## START

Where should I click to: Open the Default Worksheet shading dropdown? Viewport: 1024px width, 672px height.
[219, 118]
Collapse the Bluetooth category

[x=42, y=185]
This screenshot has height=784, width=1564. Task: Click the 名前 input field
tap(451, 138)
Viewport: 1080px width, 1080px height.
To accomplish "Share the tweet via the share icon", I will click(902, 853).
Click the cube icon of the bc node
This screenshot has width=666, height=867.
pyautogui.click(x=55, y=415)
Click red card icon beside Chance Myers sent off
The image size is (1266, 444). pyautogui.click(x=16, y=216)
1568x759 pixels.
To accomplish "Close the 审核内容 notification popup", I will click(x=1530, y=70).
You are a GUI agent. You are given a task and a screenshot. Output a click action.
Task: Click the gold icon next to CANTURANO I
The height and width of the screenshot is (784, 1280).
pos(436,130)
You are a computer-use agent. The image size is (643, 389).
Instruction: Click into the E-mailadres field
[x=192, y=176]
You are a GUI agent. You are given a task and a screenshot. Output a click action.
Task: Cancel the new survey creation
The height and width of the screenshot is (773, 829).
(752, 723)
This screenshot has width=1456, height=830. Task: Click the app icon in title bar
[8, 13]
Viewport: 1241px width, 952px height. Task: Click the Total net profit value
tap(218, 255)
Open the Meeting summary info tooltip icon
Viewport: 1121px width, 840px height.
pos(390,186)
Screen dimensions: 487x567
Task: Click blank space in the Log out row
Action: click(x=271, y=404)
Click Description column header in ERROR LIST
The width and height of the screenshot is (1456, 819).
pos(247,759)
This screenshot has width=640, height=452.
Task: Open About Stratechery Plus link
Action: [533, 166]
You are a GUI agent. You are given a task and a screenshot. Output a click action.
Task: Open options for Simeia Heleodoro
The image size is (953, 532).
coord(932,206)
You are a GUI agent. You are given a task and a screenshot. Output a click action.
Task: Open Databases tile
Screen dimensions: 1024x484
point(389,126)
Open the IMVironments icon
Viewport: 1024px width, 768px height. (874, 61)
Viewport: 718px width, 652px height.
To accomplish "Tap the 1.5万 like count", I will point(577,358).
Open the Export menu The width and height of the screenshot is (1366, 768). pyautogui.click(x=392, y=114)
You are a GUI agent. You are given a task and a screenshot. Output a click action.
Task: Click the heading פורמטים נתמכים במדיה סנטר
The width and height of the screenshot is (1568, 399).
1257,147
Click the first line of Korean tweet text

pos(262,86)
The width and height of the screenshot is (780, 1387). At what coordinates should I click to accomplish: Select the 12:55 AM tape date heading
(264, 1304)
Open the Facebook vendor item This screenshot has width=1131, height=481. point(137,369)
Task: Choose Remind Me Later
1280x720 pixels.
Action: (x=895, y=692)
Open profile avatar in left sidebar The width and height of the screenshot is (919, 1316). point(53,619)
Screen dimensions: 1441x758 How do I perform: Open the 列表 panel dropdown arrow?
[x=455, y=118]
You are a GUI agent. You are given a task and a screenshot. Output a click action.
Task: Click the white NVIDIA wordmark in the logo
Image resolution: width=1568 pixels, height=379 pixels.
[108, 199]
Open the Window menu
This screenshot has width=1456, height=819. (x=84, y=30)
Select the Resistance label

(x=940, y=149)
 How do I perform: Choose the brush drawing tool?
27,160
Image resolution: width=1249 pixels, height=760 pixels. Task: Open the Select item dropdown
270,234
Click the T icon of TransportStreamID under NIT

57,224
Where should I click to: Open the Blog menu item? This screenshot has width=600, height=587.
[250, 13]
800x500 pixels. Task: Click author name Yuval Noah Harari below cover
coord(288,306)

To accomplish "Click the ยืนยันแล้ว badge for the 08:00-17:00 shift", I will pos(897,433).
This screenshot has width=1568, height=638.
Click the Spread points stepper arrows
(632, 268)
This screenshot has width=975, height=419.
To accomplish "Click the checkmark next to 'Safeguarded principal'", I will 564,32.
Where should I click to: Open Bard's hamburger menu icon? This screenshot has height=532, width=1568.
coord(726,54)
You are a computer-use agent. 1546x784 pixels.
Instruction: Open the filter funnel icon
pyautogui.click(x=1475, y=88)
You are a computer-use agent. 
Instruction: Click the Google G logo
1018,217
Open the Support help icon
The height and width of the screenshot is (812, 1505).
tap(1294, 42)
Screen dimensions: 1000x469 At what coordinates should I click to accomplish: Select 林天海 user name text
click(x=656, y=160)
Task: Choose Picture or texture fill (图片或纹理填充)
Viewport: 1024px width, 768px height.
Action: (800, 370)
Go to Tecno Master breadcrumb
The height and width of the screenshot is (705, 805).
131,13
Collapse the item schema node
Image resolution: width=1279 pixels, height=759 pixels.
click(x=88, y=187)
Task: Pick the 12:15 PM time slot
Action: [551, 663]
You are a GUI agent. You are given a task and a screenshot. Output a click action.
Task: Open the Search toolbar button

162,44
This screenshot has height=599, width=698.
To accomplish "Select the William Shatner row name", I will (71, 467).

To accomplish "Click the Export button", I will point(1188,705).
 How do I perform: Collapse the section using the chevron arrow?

## END

Copy out every line of the records above, word for word, without changing anything.

Where should I click to: Open the Default Worksheet shading dropdown? Viewport: 1024px width, 672px height.
[219, 118]
Collapse the Bluetooth category

[x=42, y=185]
This screenshot has height=784, width=1564. Task: Click the 名前 input field
tap(451, 138)
Viewport: 1080px width, 1080px height.
To accomplish "Share the tweet via the share icon", I will click(902, 853).
Click the cube icon of the bc node
This screenshot has width=666, height=867.
pyautogui.click(x=55, y=415)
Click red card icon beside Chance Myers sent off
The image size is (1266, 444). pyautogui.click(x=16, y=216)
1568x759 pixels.
To accomplish "Close the 审核内容 notification popup", I will click(x=1530, y=70).
You are a GUI agent. You are given a task and a screenshot. Output a click action.
Task: Click the gold icon next to CANTURANO I
The height and width of the screenshot is (784, 1280).
pos(436,130)
You are a computer-use agent. The image size is (643, 389).
Instruction: Click into the E-mailadres field
[x=192, y=176]
You are a GUI agent. You are given a task and a screenshot. Output a click action.
Task: Cancel the new survey creation
The height and width of the screenshot is (773, 829).
(752, 723)
This screenshot has width=1456, height=830. Task: Click the app icon in title bar
[8, 13]
Viewport: 1241px width, 952px height. Task: Click the Total net profit value
tap(218, 255)
Open the Meeting summary info tooltip icon
Viewport: 1121px width, 840px height.
pos(390,186)
Screen dimensions: 487x567
Task: Click blank space in the Log out row
Action: click(x=271, y=404)
Click Description column header in ERROR LIST
The width and height of the screenshot is (1456, 819).
pos(247,759)
This screenshot has width=640, height=452.
Task: Open About Stratechery Plus link
Action: [533, 166]
You are a GUI agent. You are given a task and a screenshot. Output a click action.
Task: Open options for Simeia Heleodoro
The image size is (953, 532).
coord(932,206)
You are a GUI agent. You are given a task and a screenshot. Output a click action.
Task: Open Databases tile
Screen dimensions: 1024x484
point(389,126)
Open the IMVironments icon
Viewport: 1024px width, 768px height. (874, 61)
Viewport: 718px width, 652px height.
To accomplish "Tap the 1.5万 like count", I will point(577,358).
Open the Export menu The width and height of the screenshot is (1366, 768). pyautogui.click(x=392, y=114)
You are a GUI agent. You are given a task and a screenshot. Output a click action.
Task: Click the heading פורמטים נתמכים במדיה סנטר
The width and height of the screenshot is (1568, 399).
1257,147
Click the first line of Korean tweet text

pos(262,86)
The width and height of the screenshot is (780, 1387). At what coordinates should I click to accomplish: Select the 12:55 AM tape date heading
(264, 1304)
Open the Facebook vendor item This screenshot has width=1131, height=481. point(137,369)
Task: Choose Remind Me Later
1280x720 pixels.
Action: (x=895, y=692)
Open profile avatar in left sidebar The width and height of the screenshot is (919, 1316). point(53,619)
Screen dimensions: 1441x758 How do I perform: Open the 列表 panel dropdown arrow?
[x=455, y=118]
You are a GUI agent. You are given a task and a screenshot. Output a click action.
Task: Click the white NVIDIA wordmark in the logo
Image resolution: width=1568 pixels, height=379 pixels.
[108, 199]
Open the Window menu
This screenshot has width=1456, height=819. (x=84, y=30)
Select the Resistance label

(x=940, y=149)
 How do I perform: Choose the brush drawing tool?
27,160
Image resolution: width=1249 pixels, height=760 pixels. Task: Open the Select item dropdown
270,234
Click the T icon of TransportStreamID under NIT

57,224
Where should I click to: Open the Blog menu item? This screenshot has width=600, height=587.
[250, 13]
800x500 pixels. Task: Click author name Yuval Noah Harari below cover
coord(288,306)

To accomplish "Click the ยืนยันแล้ว badge for the 08:00-17:00 shift", I will pos(897,433).
This screenshot has width=1568, height=638.
Click the Spread points stepper arrows
(632, 268)
This screenshot has width=975, height=419.
To accomplish "Click the checkmark next to 'Safeguarded principal'", I will 564,32.
Where should I click to: Open Bard's hamburger menu icon? This screenshot has height=532, width=1568.
coord(726,54)
You are a computer-use agent. 1546x784 pixels.
Instruction: Open the filter funnel icon
pyautogui.click(x=1475, y=88)
You are a computer-use agent. 
Instruction: Click the Google G logo
1018,217
Open the Support help icon
The height and width of the screenshot is (812, 1505).
tap(1294, 42)
Screen dimensions: 1000x469 At what coordinates should I click to accomplish: Select 林天海 user name text
click(x=656, y=160)
Task: Choose Picture or texture fill (图片或纹理填充)
Viewport: 1024px width, 768px height.
Action: (800, 370)
Go to Tecno Master breadcrumb
The height and width of the screenshot is (705, 805).
131,13
Collapse the item schema node
Image resolution: width=1279 pixels, height=759 pixels.
click(x=88, y=187)
Task: Pick the 12:15 PM time slot
Action: [551, 663]
You are a GUI agent. You are given a task and a screenshot. Output a click action.
Task: Open the Search toolbar button

162,44
This screenshot has height=599, width=698.
To accomplish "Select the William Shatner row name", I will (71, 467).

To accomplish "Click the Export button", I will point(1188,705).
 How do I perform: Collapse the section using the chevron arrow?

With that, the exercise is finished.